Кого я смею любить. Ради сына | страница 68
Я покачала головой. В первый раз я начинала день, не поцеловав свою мать, но я не чувствовала в себе сейчас сил выдержать это испытание. Морису, похоже, стало легче на душе.
— Ты права, — сказал он. — Уедем, ни с кем не прощаясь. Вечером что-нибудь напридумываем. Я уже сказал Натали, что мы должны уехать раньше. Я подозревал, что ты будешь не в своей тарелке.
На этом эвфемизме он рванул машину с места и помчался в Нант. Стрелка на спидометре показывала около ста. Такая спешка уже говорила о том, что его уверенность имела свои границы. В машине нам больше нечего было опасаться нескромных глаз, и он мог бы, должен был бы найти подходящие слова, чтобы развлечь мои мысли. Но он молчал, вцепившись в руль, словно вел машину по краю пропасти. Он молчал изо всех сил, удовольствуясь тем, что время от времени бросал мне улыбку — слишком короткую, намеренно лишенную всякого выражения, чтобы случайно не выразить одного — огромного замешательства, стараясь ввести меня в заблуждение и выиграть время.
Когда мы очутились в кабинете, все, естественно, изменилось. Я уже подозревала, чего хочет Морис. Повторная провинность уже не так тяжела, упреки совести не так слышны. Взять девушку дважды уже не значит застать ее врасплох, и это лишает ее аргументов против соблазнителя. Кроме того, как лучше ответить на любовь, нежели любовью, когда она запретна и ее единственная надежда — напоить собою кровь?

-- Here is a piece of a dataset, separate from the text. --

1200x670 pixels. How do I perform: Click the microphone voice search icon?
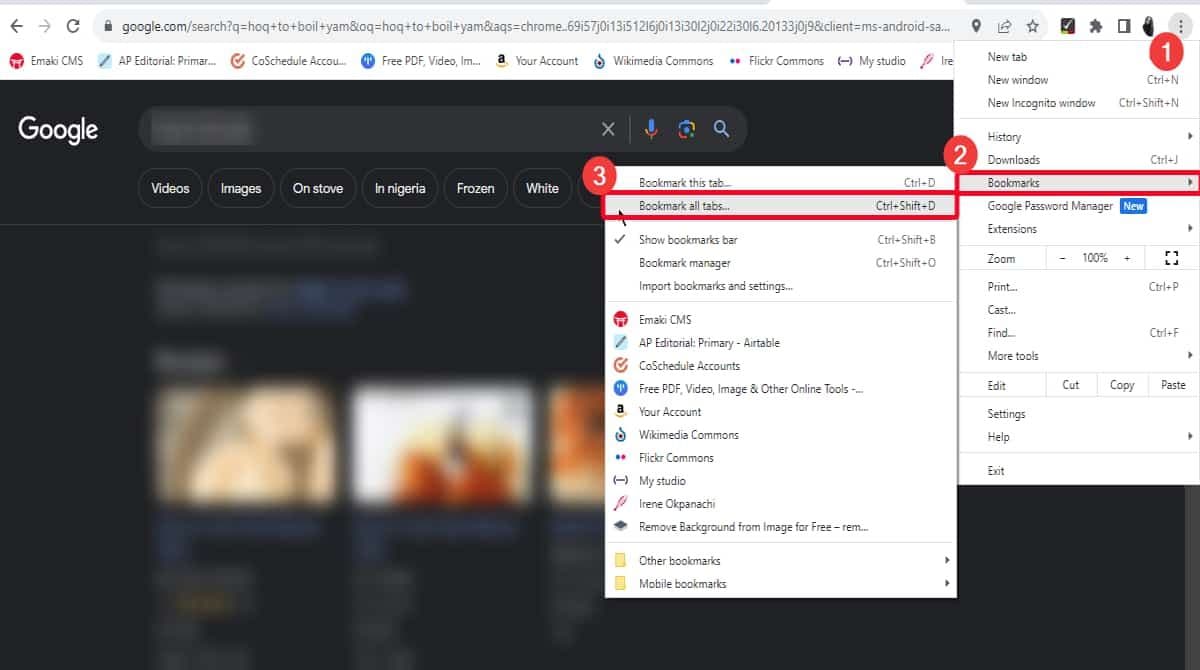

Едва за нами закрылась дверь, как Морис обхватил меня рукой и приник ко мне в изнуряющем поцелуе. Ему пришлось отпустить меня, чтобы снять трубку и отменить все запланированные встречи. Но, разделавшись за три минуты со всеми делами, он снова вихрем налетел на меня, забившуюся в большое кресло для посетителей, обзывая себя сукой и приняв решение закричать, что мы изверги, что я согласилась ехать с ним, только чтобы ему это сказать, что я хочу уйти отсюда… На самом деле мне удалось произнести только семь слов:
— Но, Морис, что же нам теперь делать?
— Любить! — сказал он нахальным тоном.
Его руки уже боролись с моими, скоро ослабевшими от этого ненавистного наслаждения, снова принявшегося сочиться у меня изо всех пор. Что я могла поделать с этим гепардом, радующимся тому, что он настиг свою лань, опаляющим ее взглядом и рычащим ей на ухо в тот единственный миг, когда любое извинение приемлемо, единственный довод, пришедший ему в голову:
— Перестань, перестань, Изабель. Я знаю все, что можно сказать. Но раз уже зло сотворено, не порти нам остального.